The Grains Research and Development Corporation (GRDC) is supporting the next crop of grain industry leaders by investing in growers leadership capacity.
These leaders are fundamental to a strong grains industry, capable of championing policies that directly affect not only a growers profitability, but also the increasingly important need for social licence.
GRDC head of corporate affairs Kylie Dunstan says the corporations long-running support of the Nuffield Australia Farming Scholars initiative was an important investment in leadership.
The GRDC supports up to three farming scholars each year, recognising the importance of ensuring our leading farmers get the chance to travel and study, she says.
Importantly, the scholars communicate their leanings back to other growers.
"This is both through traditional and social media, as well as participation in the GRDC updates.
Many graduates of this program will go on to add value to the grains industry through their participation in GRDC grower panels, networks or boards.
Ensuring the grains industry has a pool of skilled leaders is vital for its enduring profitability and success.

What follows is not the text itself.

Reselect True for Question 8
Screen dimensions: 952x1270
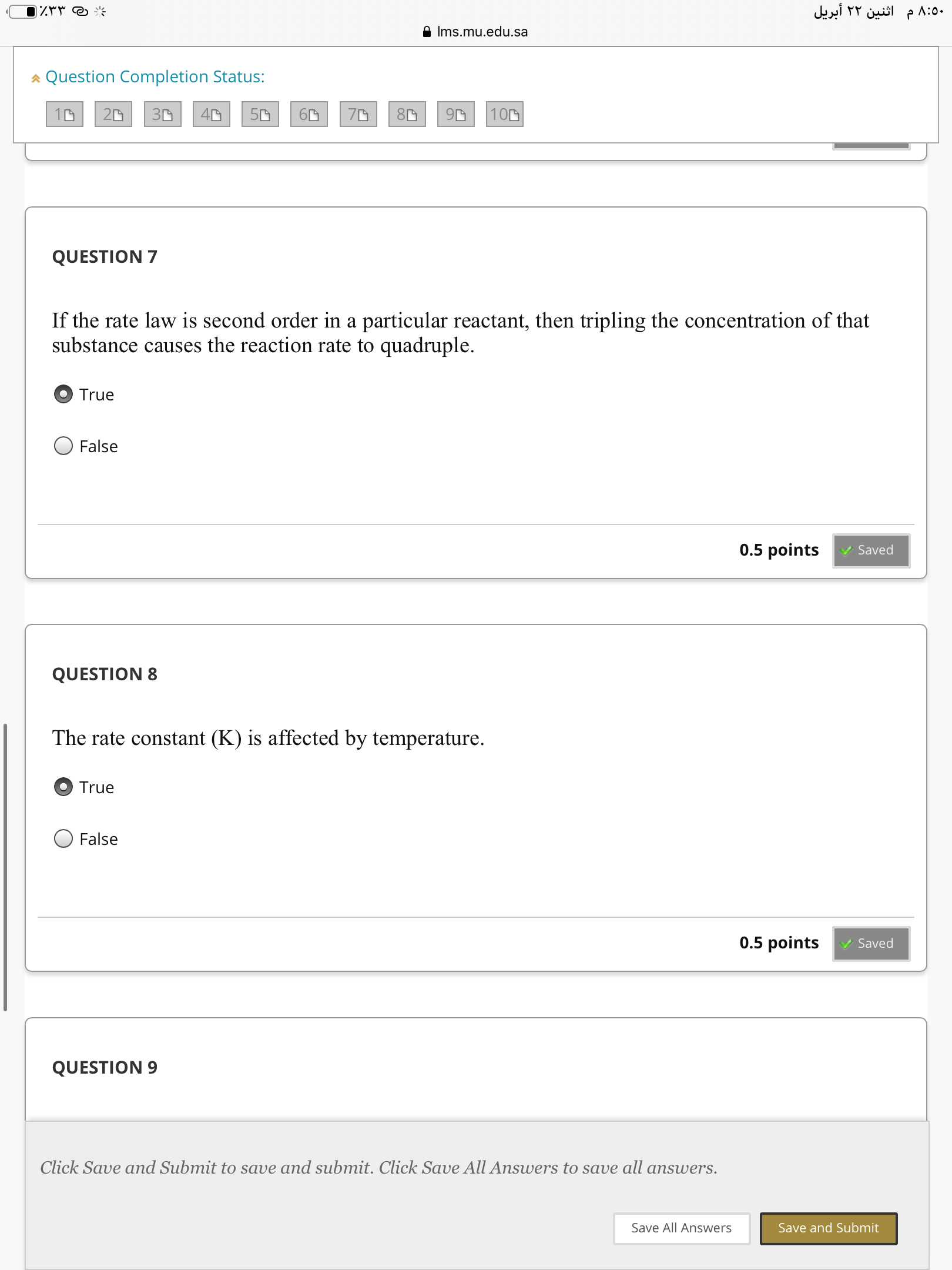coord(63,787)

Nuffield Scholars undertake research across the globe using a $30,000 bursary for a 16-week program of group and individual travel.
Boyd Carter, WA
2018 Nuffield Scholar of Wubin in WA, grower Boyd Carter - pictured above - says during his Nuffield scholarship he studied the 'robotic revolution' and what growers can do to prepare for increased autonomous technology on-farm.
Mr Carter, who co-manages 12,000 hectares of owned and leased land near Wubin, in the eastern central wheatbelt of WA, says following his studies he aimed to write a manual to help growers incorporate autonomous technology into their businesses.
Stuart McDonald, NSW
2018 Nuffield Scholar from Canowindra in NSW, grower Stuart McDonald, says he used his 2018 Nuffield scholarship to research how continuous cropping with the aid of livestock can be sustained in a high-rainfall environment.
Operating a based mixed-farming business with sheep, cattle and cropping on 1363ha, Mr McDonald believes planting winter grazing crops for livestock feed can enhance soil mineral and nitrogen uptake in subsequent crops.
Mr McDonald sees continuous cropping with livestock production as an opportunity to extend pasture productivity, reduce overgrazing, decrease financial risk and enhance whole-farm profit.
Dylan Hirsch, WA
2018 Nuffield scholar of Latham in WA, grower Dylan Hirsch, says his time was used to research financial risk-management systems in variable climates by comparing multi-peril crop insurance to other systems of financial risk management. This included weather derivatives, index insurance products and diversifying locations of cropping areas.
Mr Hirsch, who grows 6180ha of wheat, canola, barley and lupins, says he hopes the development of financial risk-management systems might open up capital required to invest in agronomic improvements and to increase production.
A the annual Nuffield conference for 2018, the 2017 GRDC scholars - Alexander Nixon, of Drillham in Qld; Luke Bradley, of Springsure in Qld; and Katrina Sasse, of Morawa in WA - presented their study findings.
The 2019 GRDC Nuffield Scholar is grower Andrew Sargent, of Crystal Brook in SA.